07 Sep National Preparedness Month: How Nonprofits Can Collaborate to Enhance Disaster Resiliency
National Preparedness Month takes place every September.
With the intention of reaching underserved Latinx and Black communities, this year’s theme takes a highly personal approach by asking people to think about protecting their “lasting legacy.”
“The life you’ve built is worth protecting. Prepare for disasters to create a lasting legacy for you and your family.”
For Good360 and our nonprofit partners, National Preparedness Month serves as an annual reminder to revisit our disaster response planning: How prepared is your nonprofit to respond in a disaster? What steps have you taken to improve your organizational resilience? Do you have a strategy in place to maximize the impact of donations after a disaster? Are you thinking about long-term as well as short-term needs?
Here are previous Good360 blog posts that will help you answer some of these questions:
- Three Disaster Plans Every Nonprofit Should Consider
- How Nonprofits Can Better Prepare for Disasters and Build Resilient Communities
- National Preparedness Month: Be Prepared, Not Scared
- The 6 Phases of Disaster Giving
One of the critical strategies that we have long stressed is the importance of establishing key relationships and partnerships in “blue sky times” before a disaster strikes. Here are some ways to go about doing that:
Prepositioning resources with strategic partners
In every disaster, the impact on the supply chain is a major consideration. How do you get the right goods to the right people at the right time?
To mitigate the logistical challenges, consider who you can partner with to preposition critically needed supplies in strategic locations. This might be a partner with access to storage facilities such as a warehouse or an office space. Or it could be a partner with logistical expertise, manpower, and/or equipment.
In recent years, Good360 has been working with various partners to preposition goods in order to shore up our disaster responsiveness. This June, our Disaster Response team began reaching out to representatives from UPS-owned Coyote Logistics and LIFT Non-Profit Logistics to find storage space around the country for prepositioning purposes.

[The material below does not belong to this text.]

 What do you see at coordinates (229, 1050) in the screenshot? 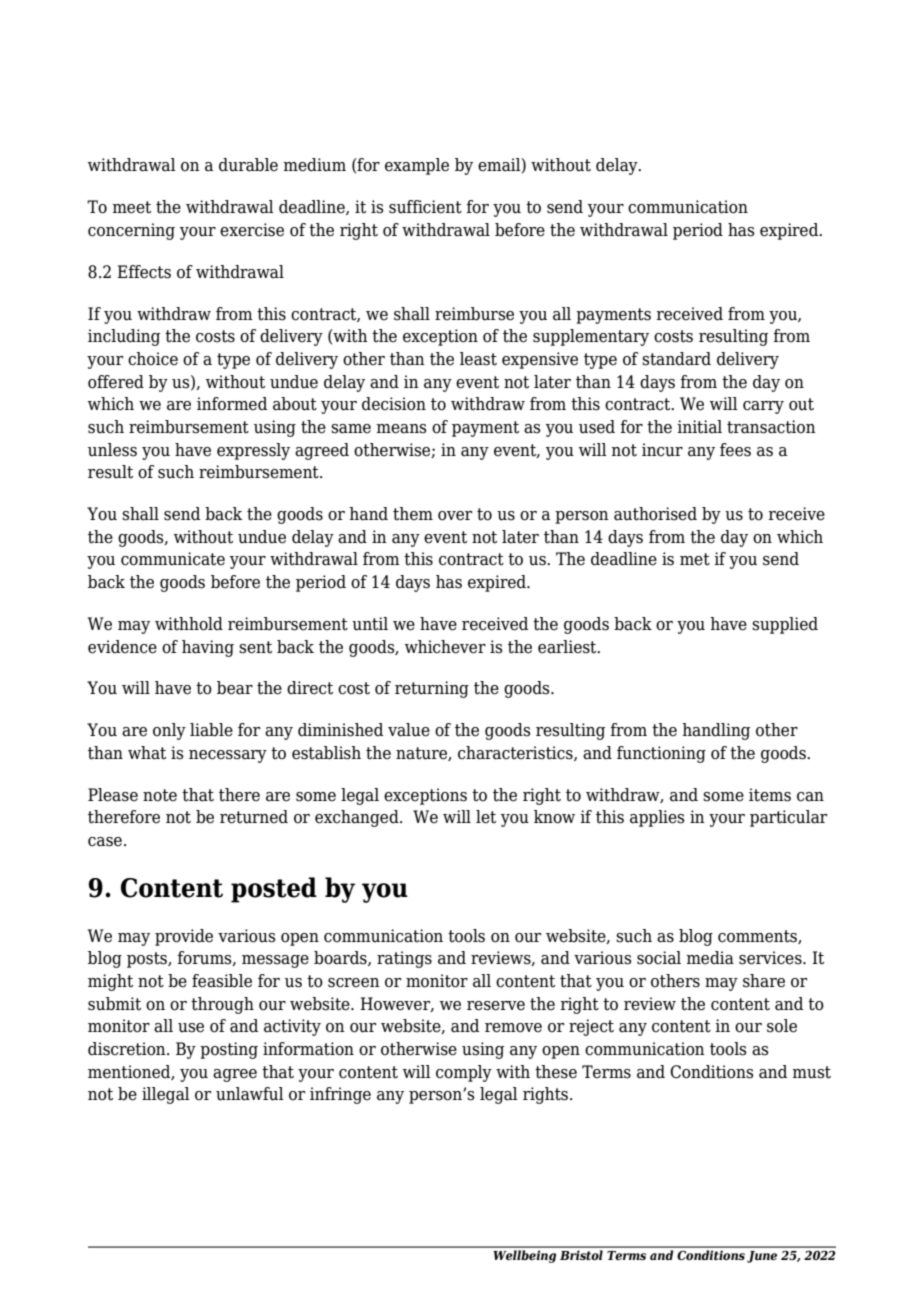
I see `posting` at bounding box center [229, 1050].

We identified the LIFT warehouse in Jacksonville, Florida, as an ideal location because of its close proximity to the southeastern U.S. and the Gulf Coast. We worked with the Coyote team to preposition products in Jacksonville.
Once the product arrived at the warehouse, Coyote and LIFT Logistics conducted a proof-of-concept exercise in which they loaded and flew a cargo freight plane to a predesignated Carribean location and back. This collaborative exercise confirmed the ability to load, fly, return, and unload critical disaster response products efficiently and safely.

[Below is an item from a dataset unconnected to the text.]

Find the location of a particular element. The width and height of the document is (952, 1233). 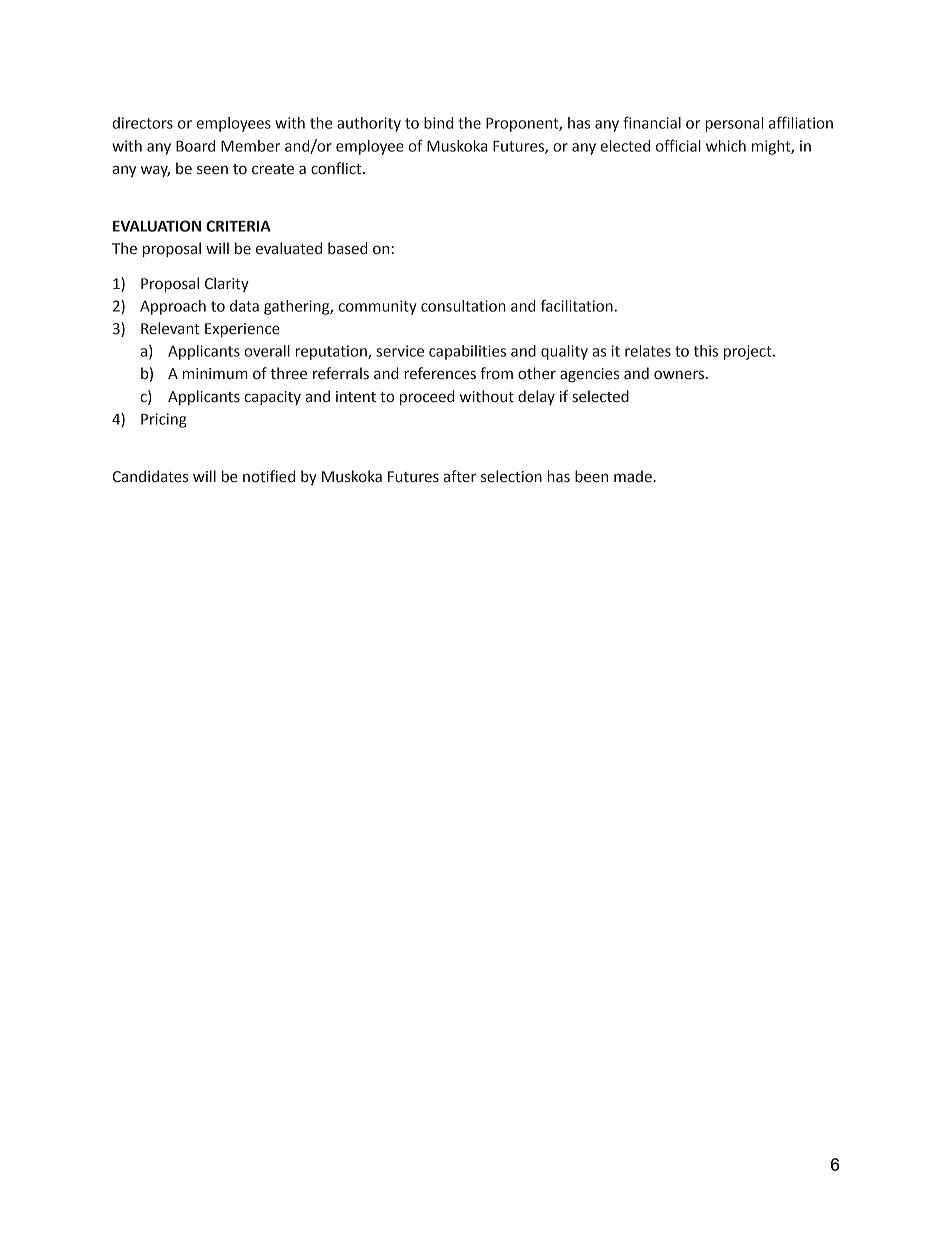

Establish partnerships to share key capabilities
It’s not just hard goods you should consider. Think about the human resources your organization will need in a disaster.
In tranquil times, reach out to other nonprofits and companies that may have access to key capabilities that your organization lacks so that you can respond more quickly and effectively in a disaster. For example, you might partner with local churches or colleges to tap into their highly engaged volunteer bases in the event of a catastrophe in your area. Or there may be a company with access to trucks, drivers and heavy equipment that would be willing to lend a hand.

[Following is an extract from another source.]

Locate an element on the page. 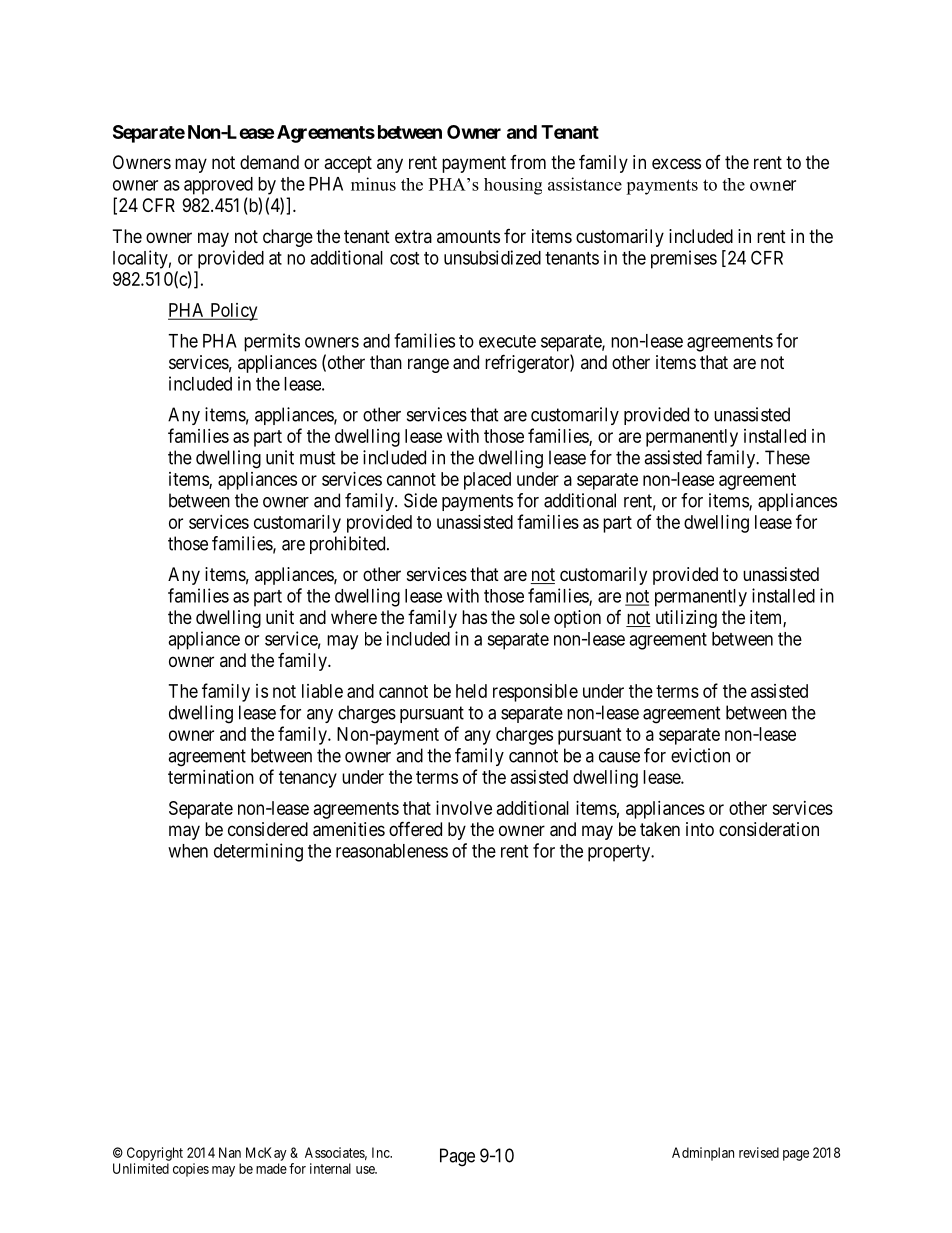  copies is located at coordinates (191, 1170).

For-profit companies can be excellent sources of skilled workers that could be extremely helpful in an emergency, such as experts in supply chain management, logistics, crisis communications, public relations, website development and case management. These companies may be able to provide services on a pro bono basis during a disaster.
The key is to hammer out agreements ahead of time so you’re not scrambling to make these connections when it’s chaotic and much more urgent.
Remember that the business sector is highly invested in helping local communities to recover from disaster. A natural disaster can devastate the local or regional economy, and the faster a community recovers, the more likely residents (i.e. customers) will be back on their feet and supporting businesses again.
These kinds of collaborative, cross-sector partnerships are integral to achieving resilience in disaster. This September, take a moment to evaluate your disaster planning and see if you can strengthen it with key partnerships.